**Goal of the exercise**. Print exactly the lines from the one containing "This screenshot has width=1072, height=853." through the last line of the entries below; the pictures stay out of the copy.

**Data listing**.

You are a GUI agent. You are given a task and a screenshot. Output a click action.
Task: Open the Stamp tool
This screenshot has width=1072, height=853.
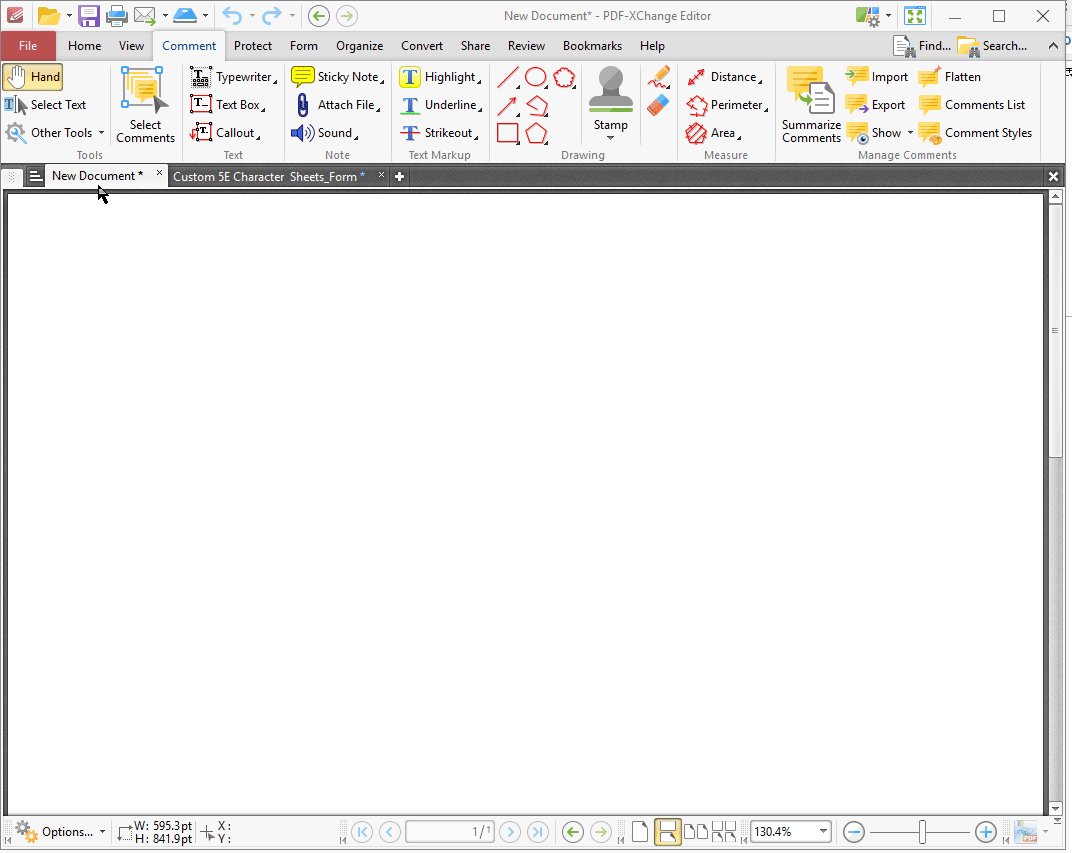click(610, 100)
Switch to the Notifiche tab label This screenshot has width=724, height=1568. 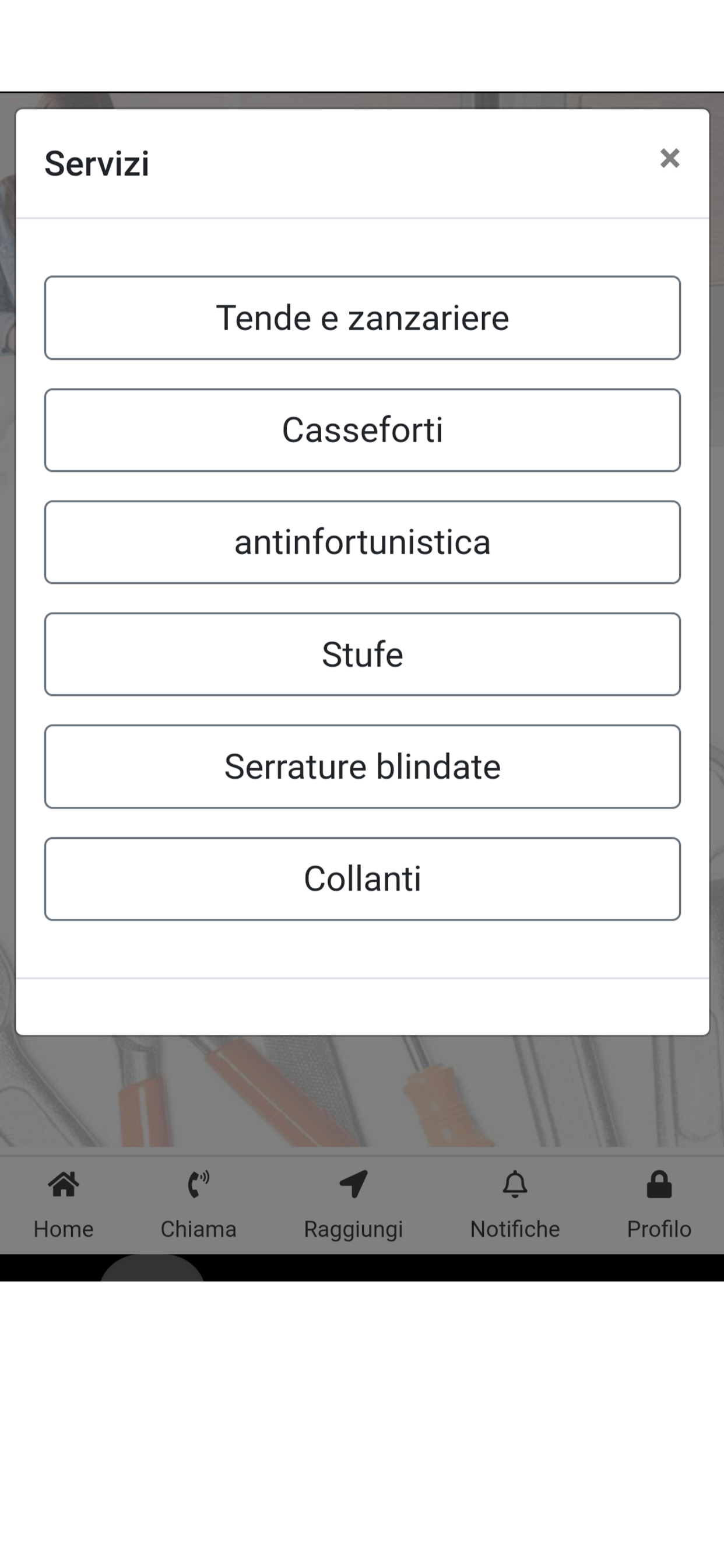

**Solution**.
This screenshot has width=1072, height=853.
click(610, 100)
Switch to the Notifiche tab label This screenshot has width=724, height=1568. 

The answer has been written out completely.